- Records
▽

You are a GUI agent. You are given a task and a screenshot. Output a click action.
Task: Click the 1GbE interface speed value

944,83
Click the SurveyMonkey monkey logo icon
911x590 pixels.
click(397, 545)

△
▽

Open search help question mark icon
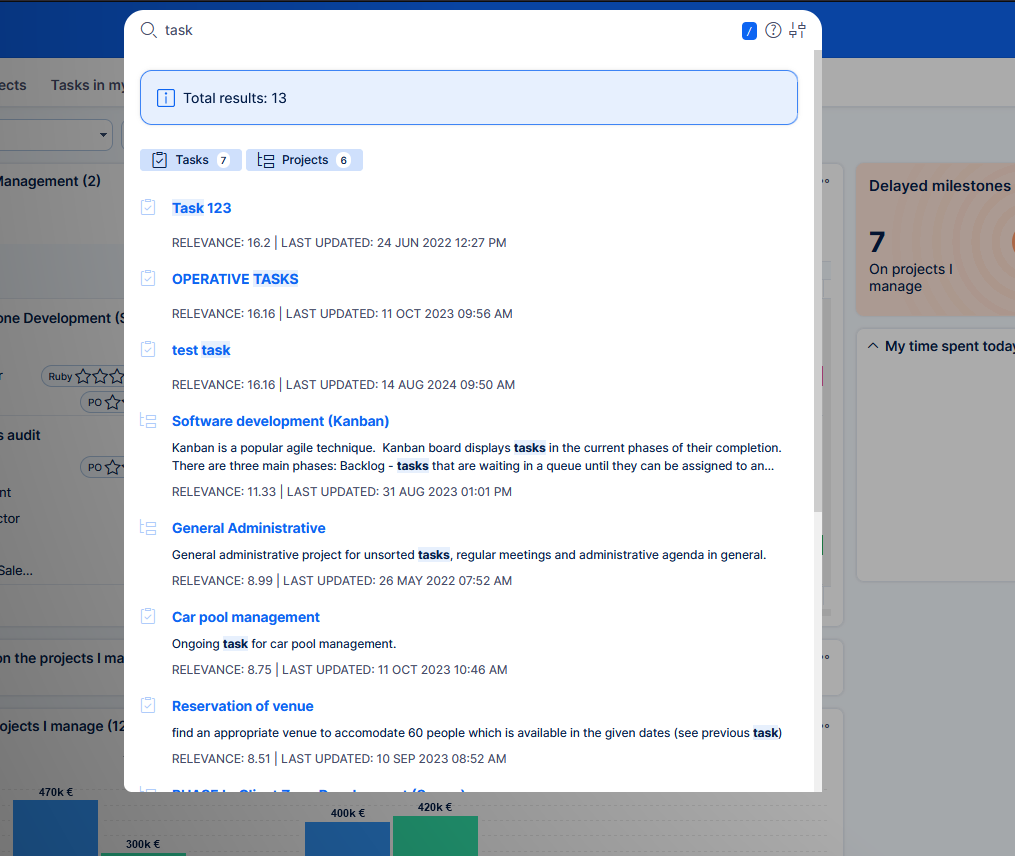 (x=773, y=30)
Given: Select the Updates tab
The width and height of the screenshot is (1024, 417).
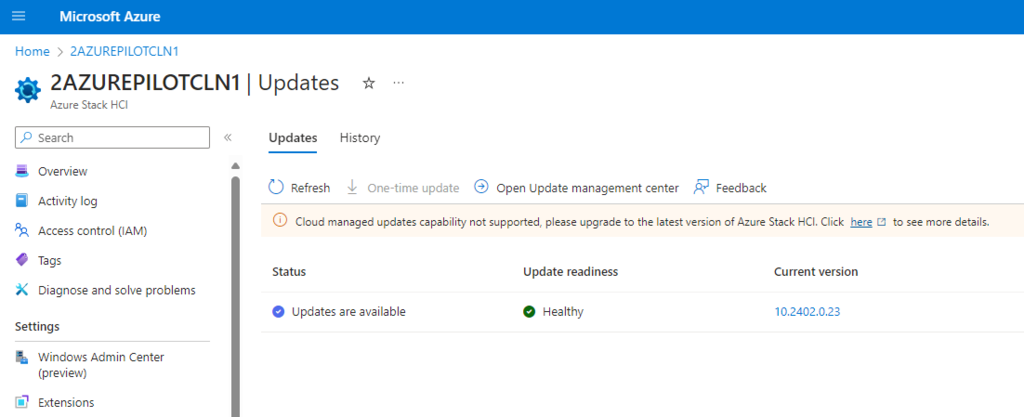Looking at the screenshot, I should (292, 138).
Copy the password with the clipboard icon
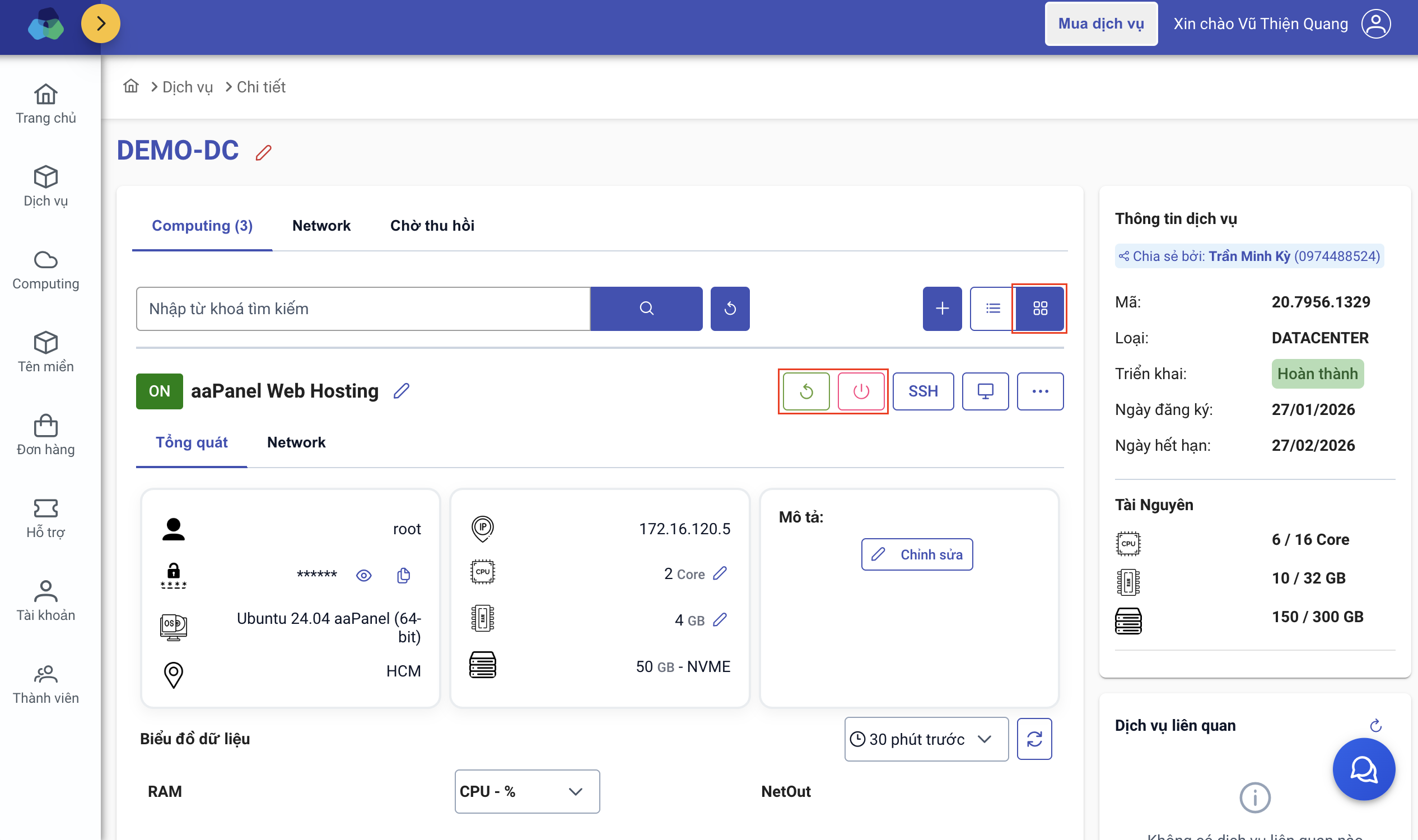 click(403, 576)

△
▽

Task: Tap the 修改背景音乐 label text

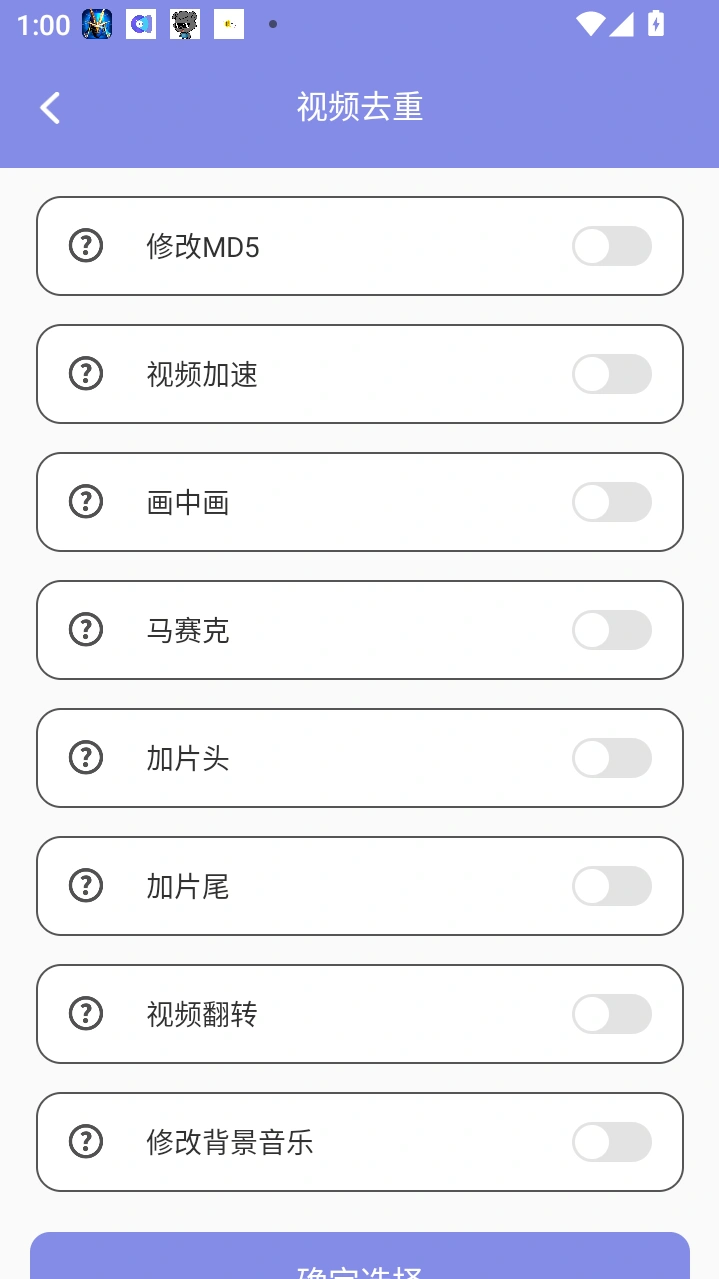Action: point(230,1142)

△

- Instructions to follow
Please pick out every line above that contains the word "icon", and copy each of those lines in full.

- Correct result
Click the SurveyMonkey monkey logo icon
Open search help question mark icon
Copy the password with the clipboard icon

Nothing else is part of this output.